Страна Печалия - Софронов Вячеслав
Шрифт:
Интервал:
Закладка:
—
Не твоего ума дело, — огрызнулась Устинья, накинув на голову платок. Но потом спохватилась и уже миролюбиво предположила: — Может, ушла куда, а то и совсем уехала, как мой бегунок, сорвалась, куда глаза глядят, — невольно проговорилась Устинья, злясь на себя и подругу, а еще больше на Фому, что тот исчез, так и не сказав ей на прощанье ни одного доброго словечка.
—
Да она, как я заметила, в последнее время ходить совсем плохо стала, — отвечала Варвара. — Я ей чего из еды носила, а она и есть отказывается. Чем помочь, и не знаю…
—
А отец ее как?
—
Тоже не встает, она его с ложечки кормила, он уж, почитай, второй год лежит, если б не Глашка, так давно бы окочурился.
—
Ему, может, и пора, а Глафиру мы с тобой рано хороним, не таковская она бабенка, чтоб смертушке поддаться с первого раза. Пошли к ней вместе, там и проверим, чего без толку рядить…

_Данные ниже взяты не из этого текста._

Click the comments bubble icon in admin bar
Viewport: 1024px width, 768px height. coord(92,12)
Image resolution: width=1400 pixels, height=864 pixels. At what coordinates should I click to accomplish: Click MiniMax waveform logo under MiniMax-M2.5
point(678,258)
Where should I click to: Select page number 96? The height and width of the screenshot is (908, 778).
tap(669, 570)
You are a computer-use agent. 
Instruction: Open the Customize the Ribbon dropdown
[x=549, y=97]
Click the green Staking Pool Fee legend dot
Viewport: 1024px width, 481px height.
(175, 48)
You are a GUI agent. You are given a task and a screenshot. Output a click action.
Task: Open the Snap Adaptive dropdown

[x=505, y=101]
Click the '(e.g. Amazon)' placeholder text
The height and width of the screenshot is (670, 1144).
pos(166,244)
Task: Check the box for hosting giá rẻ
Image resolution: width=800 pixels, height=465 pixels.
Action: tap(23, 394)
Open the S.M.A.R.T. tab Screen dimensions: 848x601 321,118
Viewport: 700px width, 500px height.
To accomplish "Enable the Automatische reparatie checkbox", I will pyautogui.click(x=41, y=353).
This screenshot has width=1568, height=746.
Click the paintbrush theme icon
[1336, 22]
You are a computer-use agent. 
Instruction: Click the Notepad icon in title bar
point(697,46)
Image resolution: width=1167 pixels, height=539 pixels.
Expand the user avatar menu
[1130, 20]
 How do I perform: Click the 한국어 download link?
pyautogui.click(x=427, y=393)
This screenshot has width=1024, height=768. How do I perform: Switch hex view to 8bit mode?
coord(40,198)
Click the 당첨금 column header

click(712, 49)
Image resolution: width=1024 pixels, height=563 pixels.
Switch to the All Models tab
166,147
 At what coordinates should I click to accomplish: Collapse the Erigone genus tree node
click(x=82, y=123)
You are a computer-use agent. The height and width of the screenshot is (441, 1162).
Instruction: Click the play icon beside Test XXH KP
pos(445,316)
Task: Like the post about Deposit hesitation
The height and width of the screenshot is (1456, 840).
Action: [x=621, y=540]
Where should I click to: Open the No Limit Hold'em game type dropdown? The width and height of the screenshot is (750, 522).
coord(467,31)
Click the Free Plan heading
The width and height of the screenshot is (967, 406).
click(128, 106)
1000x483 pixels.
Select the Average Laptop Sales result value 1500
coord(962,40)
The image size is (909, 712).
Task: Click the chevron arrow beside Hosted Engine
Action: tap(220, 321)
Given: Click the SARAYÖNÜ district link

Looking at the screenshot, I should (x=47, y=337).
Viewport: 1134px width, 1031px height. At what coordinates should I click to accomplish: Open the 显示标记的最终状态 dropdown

Устинья даже обрадовалась, что ее отвлекли от безутешного горя, которое неожиданно обрушилось на нее, хотя она уже давно ждала этого. А вот ведь все одно вышло как-то неожиданно, словно крыша в избе рухнула ей на голову и лишила той малости бабского счастья, которое хоть короткий срок, но жило в ней, пока рядом находился Фома. А теперь, успев свыкнуться с привычным укладом, она готова была побежать вслед за ним, остановить любым способом, вернуть его обратно, но только знала, не помогут ее уговоры, а тем более слезы, поскольку ушел он навсегда, и вряд ли они когда снова свидятся…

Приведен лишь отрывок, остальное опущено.